ビタミンB6は多くの食品に含まれますが、長時間の調理によって失われることがあります。
患者には、けいれん発作、うろこ状の発疹、赤い舌、口の端のひび割れ、手足の針で刺したような感覚がみられることがあります。
診断は、症状、可能性のある原因があること、ビタミンB6のサプリメントに反応することに基づいて下されます。
この欠乏症は、ビタミンB6のサプリメントを経口投与することで改善できます。
ビタミンB6(ピリドキシン)は、炭水化物とアミノ酸、脂肪(脂質)の処理(代謝)のほか、正常な神経機能、赤血球の形成に必要不可欠です。皮膚を健康に保つのにも役立ちます。(ビタミンの概要も参照のこと。)
乾燥酵母、レバーなどの内臓肉、全粒粉シリアル、魚、豆類などには、ビタミンB6が豊富に含まれています。
ビタミンB6欠乏症の原因
ビタミンB6は多くの食品に含まれているため、摂取不足による欠乏症が起こることは、重度の栄養障害の場合以外ではまれです。

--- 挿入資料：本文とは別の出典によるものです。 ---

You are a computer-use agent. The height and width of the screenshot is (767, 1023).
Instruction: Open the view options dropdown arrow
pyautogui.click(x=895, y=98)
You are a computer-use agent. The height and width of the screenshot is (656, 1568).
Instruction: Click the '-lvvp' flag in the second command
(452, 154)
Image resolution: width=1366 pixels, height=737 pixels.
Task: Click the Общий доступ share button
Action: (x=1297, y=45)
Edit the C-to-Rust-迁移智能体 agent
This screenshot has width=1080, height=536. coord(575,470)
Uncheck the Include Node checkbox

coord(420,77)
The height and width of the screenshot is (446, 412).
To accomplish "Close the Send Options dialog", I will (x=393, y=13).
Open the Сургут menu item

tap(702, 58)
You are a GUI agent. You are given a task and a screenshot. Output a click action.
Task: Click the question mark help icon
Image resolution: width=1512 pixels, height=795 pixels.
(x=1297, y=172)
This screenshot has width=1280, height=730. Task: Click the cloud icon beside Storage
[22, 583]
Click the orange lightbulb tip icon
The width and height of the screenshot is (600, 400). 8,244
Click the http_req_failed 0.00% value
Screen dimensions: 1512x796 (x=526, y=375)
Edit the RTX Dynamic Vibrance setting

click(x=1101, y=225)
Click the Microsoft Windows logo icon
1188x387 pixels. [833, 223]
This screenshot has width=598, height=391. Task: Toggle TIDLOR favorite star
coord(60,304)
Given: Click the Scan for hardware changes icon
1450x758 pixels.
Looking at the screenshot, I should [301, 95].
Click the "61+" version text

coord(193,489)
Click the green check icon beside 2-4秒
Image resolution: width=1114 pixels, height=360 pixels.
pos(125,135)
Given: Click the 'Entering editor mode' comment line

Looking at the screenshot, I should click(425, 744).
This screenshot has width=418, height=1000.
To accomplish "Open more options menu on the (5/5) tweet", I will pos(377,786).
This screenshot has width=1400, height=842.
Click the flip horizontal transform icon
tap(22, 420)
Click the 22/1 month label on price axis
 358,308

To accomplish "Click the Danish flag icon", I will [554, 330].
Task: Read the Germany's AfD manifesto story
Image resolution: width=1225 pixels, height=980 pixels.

しかし、長時間の調理により食品からビタミンB6が取り除かれてしまったために欠乏症が起こることもあります。
多くの場合、ビタミンB6欠乏症は次のことから起こります。
消化管からの食物吸収障害(吸収不良を引き起こす病気)
血液透析中に起こるビタミンB6の過度の喪失
体に蓄えられているビタミンB6を使い果たす薬の使用
このような作用をもつ薬には、抗てんかん薬、抗菌薬のイソニアジド(結核の治療薬)、降圧薬のヒドララジン(高血圧の治療薬)、コルチコステロイド、ペニシラミン(関節リウマチやウィルソン病などの治療薬)があります。
ビタミンB6欠乏症は、重度のタンパク質とカロリーの欠乏症の人によくみられます(タンパク-エネルギー低栄養)。タンパク質-エネルギー低栄養がみられる人は、ビタミンB6の摂取が不足しています。
ビタミンB6欠乏症の症状
成人の場合は、ビタミンB6欠乏症は皮膚炎や、赤く油っぽいうろこ状の発疹が起こることがあります。手足がしびれて、ピンや針で刺されるようなチクチクした感覚が生じることがあります。舌がヒリヒリして赤くなり、口の端にひび割れができることがあります。錯乱や易怒性が生じる場合もあります。けいれん発作が起こることがあります。
まれに、乳児でビタミンB6欠乏症によるけいれん発作が起こることがあります。こうした乳児のけいれん発作に対する治療では、抗てんかん薬が効かないことがあります。
ビタミンB6は赤血球の形成に必要なため、欠乏症になると貧血を起こすこともあります。
ビタミンB6欠乏症の診断
病歴と身体診察
ビタミンB6のサプリメントに反応する
ビタミンB6欠乏症の診断は、症状、欠乏症の原因となる条件があること、ビタミンB6のサプリメントに反応することに基づいて下されます。
血液検査が行われることがありますが、血液検査では診断をはっきり確定できません。
ビタミンB6欠乏症の治療
原因の改善
ビタミンB6のサプリメント
ビタミンB6欠乏症の原因を可能な限り改善します。
ビタミンB6欠乏症があるか、体内に蓄えられているビタミンB6を使い果たす薬を服用している場合は、ビタミンB6のサプリメントを経口摂取するべきです。成人の欠乏症の場合、通常はビタミンB6のサプリメントを摂取することで改善します。